L'autel d'or de saint Ambroise de Milan

26 Juin 2014 , Rédigé par Sabrina Ciardo Publié dans #Histoire de l'art

L'autel d'or de saint Ambroise de Milan

L’autel d’or de Milan est le seul exemplaire carolingien d’autel recouvert sur tous les côtés. Plusieurs églises en possédaient, mais il s’agissait plutôt d’un antependia, c’est-à-dire un devant d’autel. L’objet est aussi appelé paliotto ou pala d’oro, à cause de son revêtement d’or et d’argent. La face postérieure, côté célébrant, et les deux extrémités sont recouvertes d’argent et décoré d’or.
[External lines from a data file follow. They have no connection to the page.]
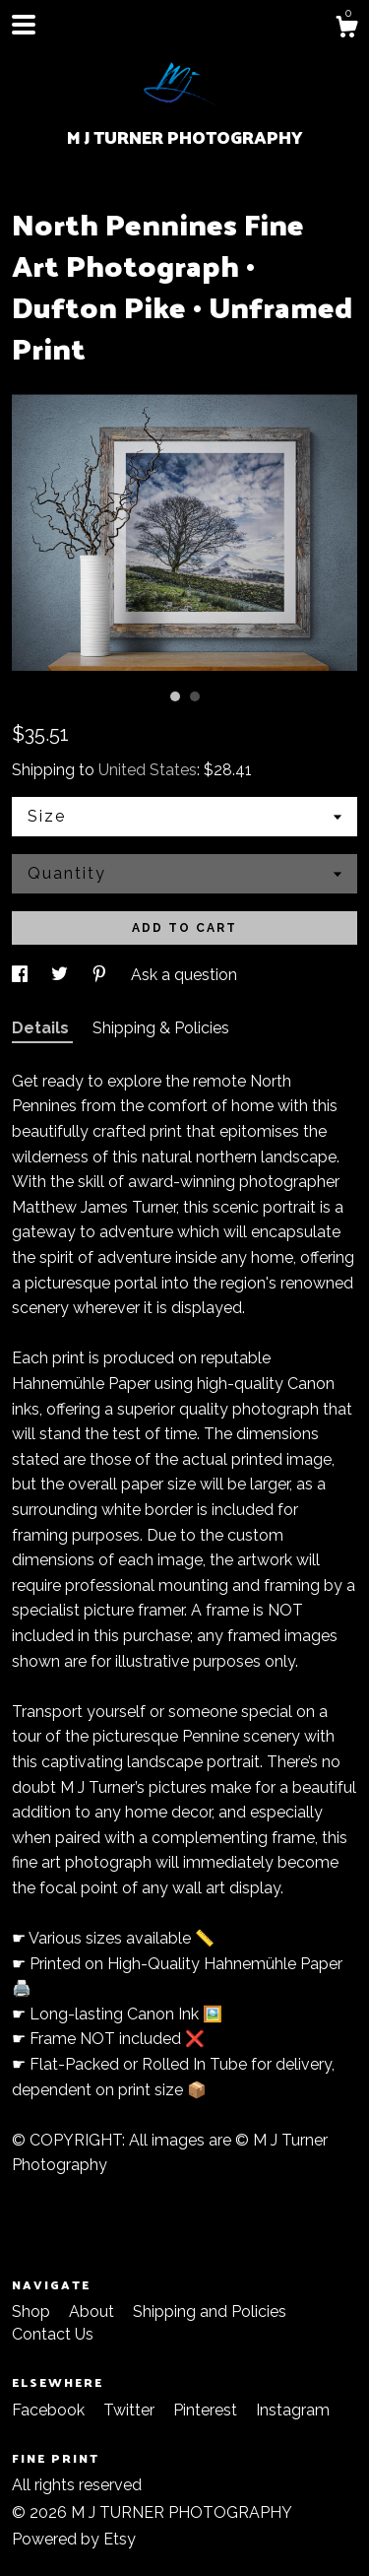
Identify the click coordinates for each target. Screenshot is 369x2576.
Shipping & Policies (160, 1028)
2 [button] (195, 696)
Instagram (293, 2410)
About (93, 2311)
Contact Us (52, 2334)
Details (42, 1028)
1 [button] (175, 696)
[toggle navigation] (23, 24)
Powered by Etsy (74, 2539)
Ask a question (184, 974)
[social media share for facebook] (21, 974)
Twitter (130, 2410)
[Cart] (346, 29)
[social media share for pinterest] (101, 974)
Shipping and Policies (209, 2311)
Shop (33, 2311)
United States (147, 769)
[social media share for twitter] (61, 974)
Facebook (50, 2410)
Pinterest (207, 2410)
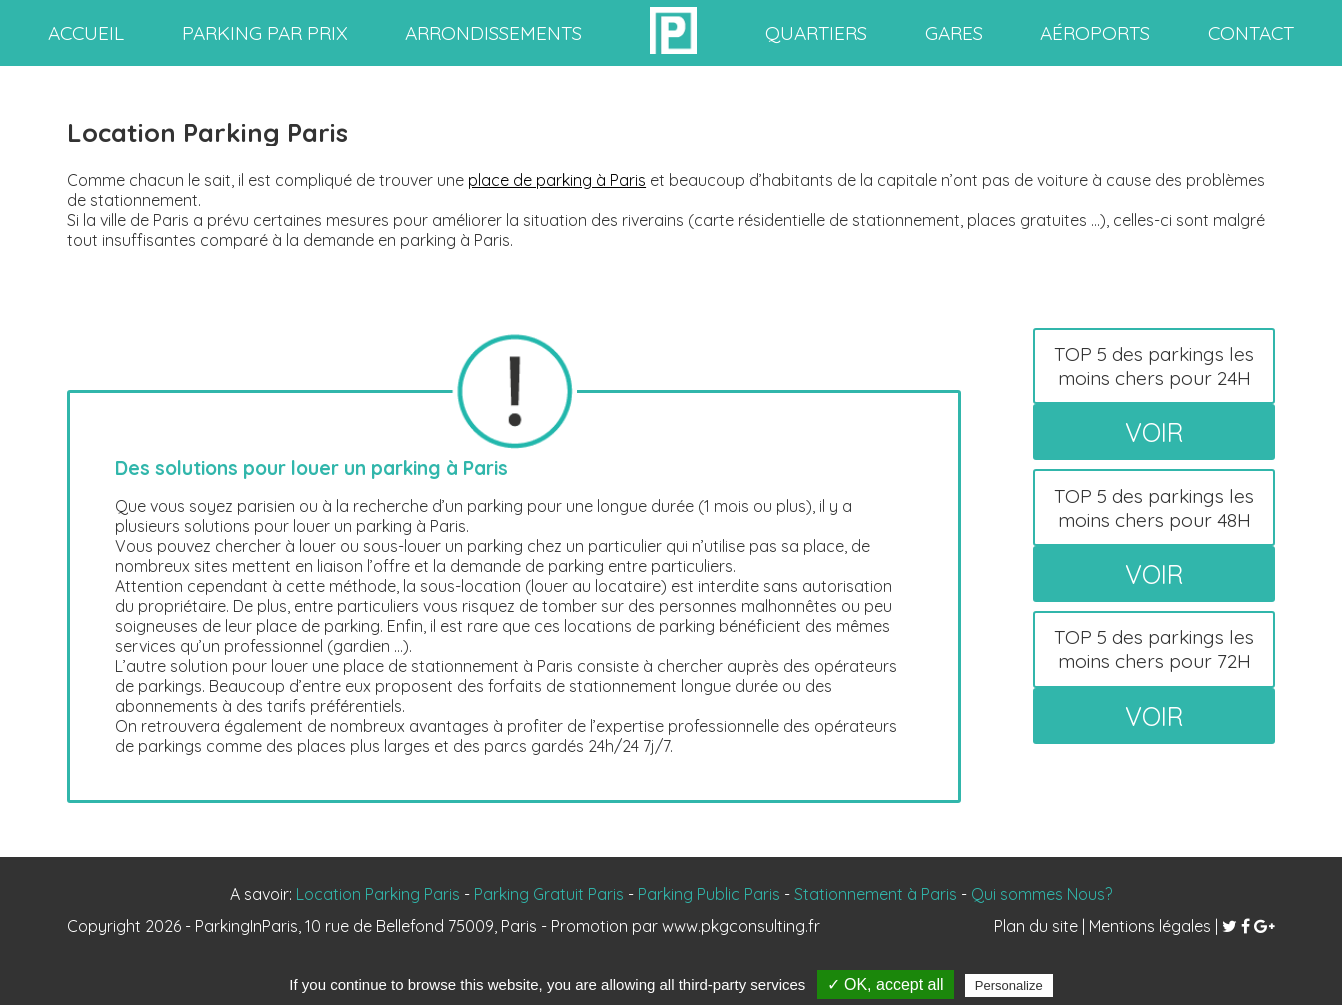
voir (1154, 432)
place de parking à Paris (557, 180)
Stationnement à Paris (875, 894)
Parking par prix (265, 33)
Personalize (1009, 985)
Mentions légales (1150, 926)
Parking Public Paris (709, 894)
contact (1251, 33)
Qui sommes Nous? (1041, 894)
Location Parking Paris (378, 894)
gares (954, 33)
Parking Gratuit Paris (549, 894)
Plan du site (1036, 926)
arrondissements (493, 33)
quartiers (816, 33)
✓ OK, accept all (885, 984)
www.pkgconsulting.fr (741, 926)
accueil (86, 33)
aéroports (1095, 33)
Contrairement à celles-ci, la face antérieure est toute recouverte d’or et a été datée par plusieurs historiens aux alentours du 12ème siècle.

Vers 1896, Kondakov a refusé d’accepter la datation du début du 9ème siècle et suggéra la datation du 12ème siècle[1]. Dans l’année 1911, Marignan a suivi l’hypothèse antérieure refusant l’époque carolingienne dans son ouvrage[2] en proposant des comparaisons, surtout dans les habits portés par les personnages. La proposition de Zimmermann, vers 1897, fut décisive, car il propose de voir un style typique de l’art lombard, mais ne trouvant aucun exemple, il supposa que la partie antérieure fut refaite, suite à la chute de la coupole de l’église Saint-Ambroise en 1196. Par conséquent, cette partie devint une copie du 13ème siècle de l’original du 9ème siècle[3]. Durant les années 50, plusieurs autres historiens se sont battus pour cette datation. Certains, comme Molinier, Deckert et Venturi, défendaient l’hypothèse du 9ème siècle, d’autres au contraire, comme Bock, Elbern[4] et Porter, défendaient l’hypothèse du 12ème siècle.
Durant la renaissance carolingienne, Milan prend un statut plus important et la ville « […] renaît aussi à son rang de métropole d’empire et son magnifique autel d’or donne un témoignage de la pérennité artistique dans la cité lombarde, la rivale de Rome »[5]. L’autel d’or reflète cette nouvelle puissance par une profusion de gemmes et de pierres précieuses, ainsi que de très beaux émaux.
C’est vers l’année 830 que l’évêque Angilbert II lança la commande de l’autel, afin de placer les restes de saint Ambroise, ancien évêque de Milan, et ceux des saints Gervais et Protais se trouvant déjà dans la basilique Saint-Ambroise de Milan. D’après Gauthier, le nombre d’émaux qui recouvrent l’autel représenterait donc « quatre-vingt pour cent des émaux d’époque carolingienne connus aujourd’hui »[6]. L’orfèvre qui exécuta cet objet fut, d’après l’attestation sur l’autel, Wolvinius. Il créa les trois flancs de l’autel en les encadrant de moulures de bronze, il distribua la face postérieure de six panneaux groupés par deux. L’orfèvre posa des émaux sur tous les bandeaux des cadres, ainsi que sur le caissonnage. L’autel mesure 228 cm de longueur sur 132 cm de largeur et 116 cm de hauteur.
Les plaques d’or ont été au cours de l’histoire restaurées, volées et de nouveau restaurées au 17ème siècle, peut-être que même la représentation a changé. Suite aux vols, le cardinal milanais, Pietro Peregrosso, suggéra de construire, vers 1239, une grille autour de l’autel qui fut fermée à clef. Mais le problème des clefs remit en question l’accès à l’autel. Il fallut attendre le 7 décembre 1947 pour obtenir, autour de l’objet précieux, une boîte en cristal qui la protégea sans être cachée à la vue des fidèles.
La face postérieur représente un cycle ambroisien. Le commanditaire a décidé de faire représenter des scènes emblématiques du saint qui est identifié au Christ et des scènes qui donnent les autres utilités de l’autel, à savoir un autel eucharistique et un autel funéraire.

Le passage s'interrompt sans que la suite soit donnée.